Este último ponto pode ser visualizado no fim da semana passada, quando a expectativa de uma aprovação rápida de uma ampla reforma se deteriorou, por conta da celeuma entre o presidente Jair Bolsonaro e o presidente da Câmara, Rodrigo Maia. A curva de juros  subiu.

O montante de investimentos privados a serem destravados com a reforma chega a ser especulado em 100 bilhões de dólares.

Quem acha que é balela e que a reforma só interessa o capital financeiro deve se perguntar porque entidades da construção civil, do comércio e da indústria fazem campanha pela reforma.

Mas o cenário da não reforma não é a estagnação. Estamos falando de uma situação de encruzilhada: a reforma permite a recuperação da economia, mas a não reforma traz sua deterioração.

Nos cenários traçados pela Secretaria de Política Econômica (SPE), a dívida pública, hoje ao redor de 80% do PIB, subiria para 100% em 2023 na não reforma (com reforma, leve queda para 76%). A Selic subiria de 6,5% para 18,5% em 2023 na não reforma (com reforma, queda a 5,6%).

O crescimento do PIB sairia do atual patamar de 1% para uma queda de 1,8% em 2023 com a não reforma. Com a reforma, o crescimento ficaria ao redor de 3%. Na não reforma, o desemprego sairia de 12% para 15% em 2023, enquanto com a reforma cairia para 8%.

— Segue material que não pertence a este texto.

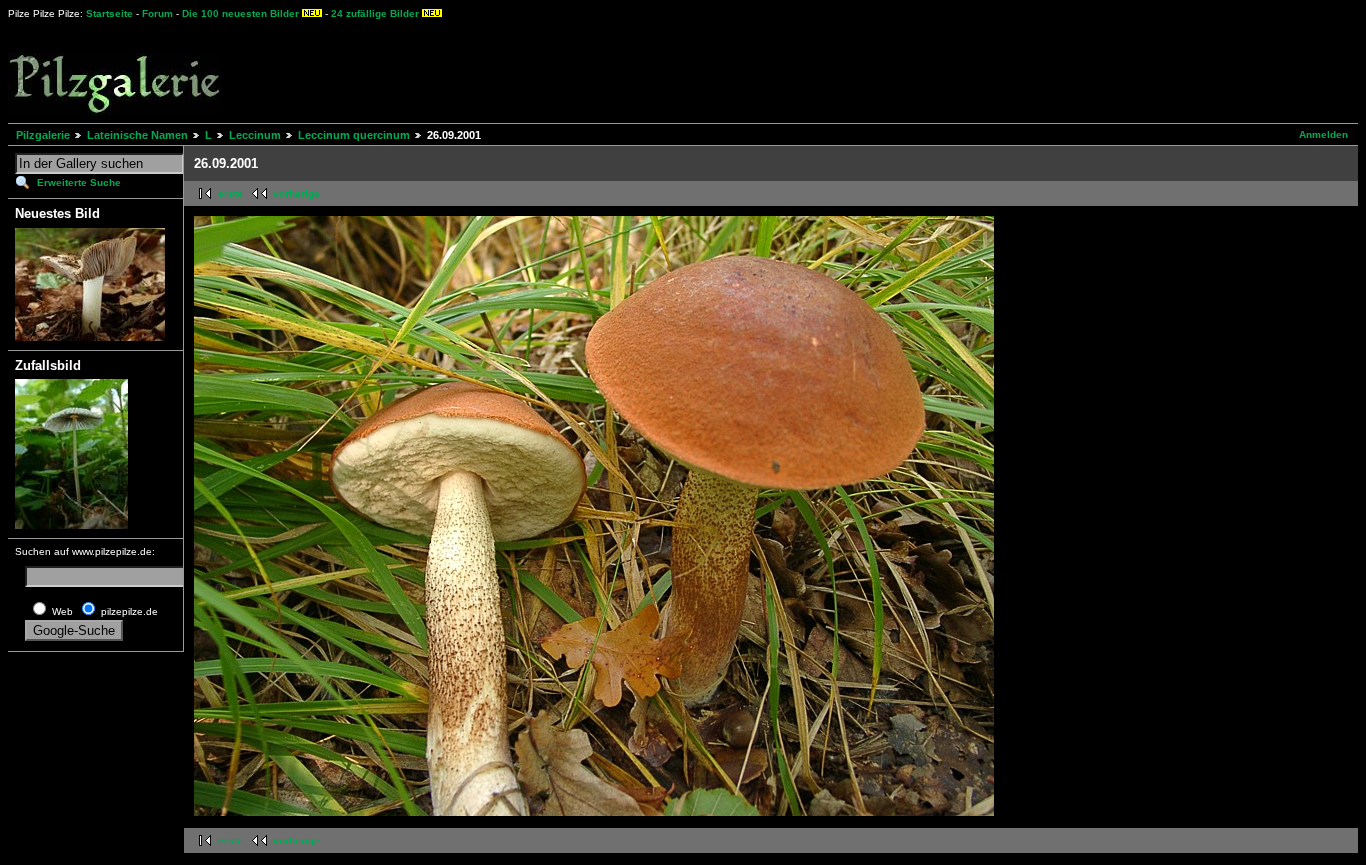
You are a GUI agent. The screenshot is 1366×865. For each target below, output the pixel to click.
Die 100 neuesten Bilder (240, 13)
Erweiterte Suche (79, 182)
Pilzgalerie (43, 135)
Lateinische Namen (137, 135)
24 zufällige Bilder (375, 13)
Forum (157, 13)
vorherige (296, 193)
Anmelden (1323, 134)
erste (230, 193)
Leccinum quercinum (354, 135)
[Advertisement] (741, 70)
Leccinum (255, 135)
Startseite (109, 13)
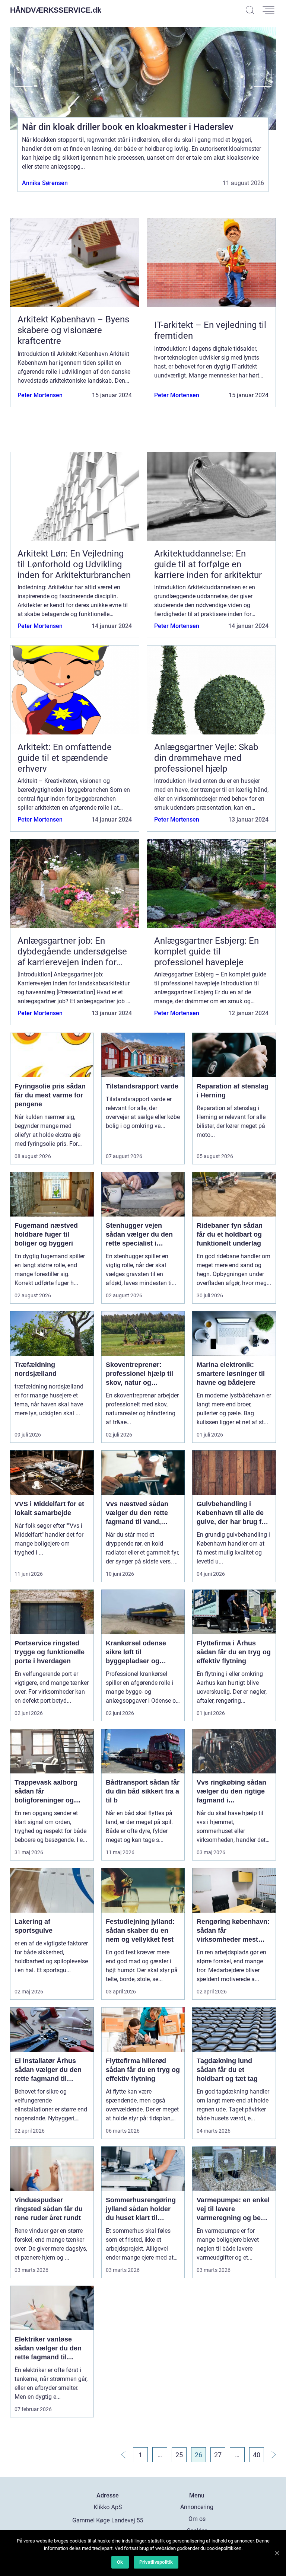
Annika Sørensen (45, 182)
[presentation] (21, 78)
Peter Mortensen (40, 395)
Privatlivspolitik (156, 2562)
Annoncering (196, 2506)
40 (256, 2455)
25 (179, 2455)
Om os (197, 2518)
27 (218, 2455)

Embora as premissas de qualquer cenário possam ser questionadas, os números não são absurdos (o crescimento do PIB com reforma ficaria abaixo da média do governo Lula, enquanto a queda da não reforma representaria uma recessão mais suave que a de Dilma).

Além desta queda de renda e do aumento do desemprego – que penaliza mais os mais pobres – a não reforma também provoca empobrecimento por via de inflação. A rápida alta da dívida pública, que em proporção ao PIB chegaria ao fim do mandato de Bolsonaro sendo o dobro da deixada por Lula, provocaria uma espiral que tenderia ao calote ou uma inflação altíssima.

Na visão de Samuel Pessoa: “Sem ajuste, teremos inflação, que é jogar o não ajuste sobre os mais pobres. Quem se lembra da hiperinflação da virada dos anos 1980 para os 1990 e de seus impactos sobre os mais pobres sabe do que estou falando.”

Ao contrário dos mais ricos, os mais pobres não possuem aplicações financeiras para se proteger da inflação alta.

O cenário pode soar catastrofista, mas pense no que a não reforma significaria. Estamos no terceiro presidente seguido que coloca a reforma como sua prioridade (Dilma já fazia isso na virada de 2015 para 2016, e foi seguida por Temer). Se uma liderança como Bolsonaro em seu início de governo – quando presidentes são mais populares – não consegue aprová-la, há luz no fim do túnel?

A derrota da Previdência também significa que toda uma agenda de reformas não decolaria, já que a Previdência tem precedência por sua urgência. Entre elas, a tributária e a abertura comercial.

A ampliação do desemprego e o aumento rápido da inflação também não irão prejudicar mais os mais ricos.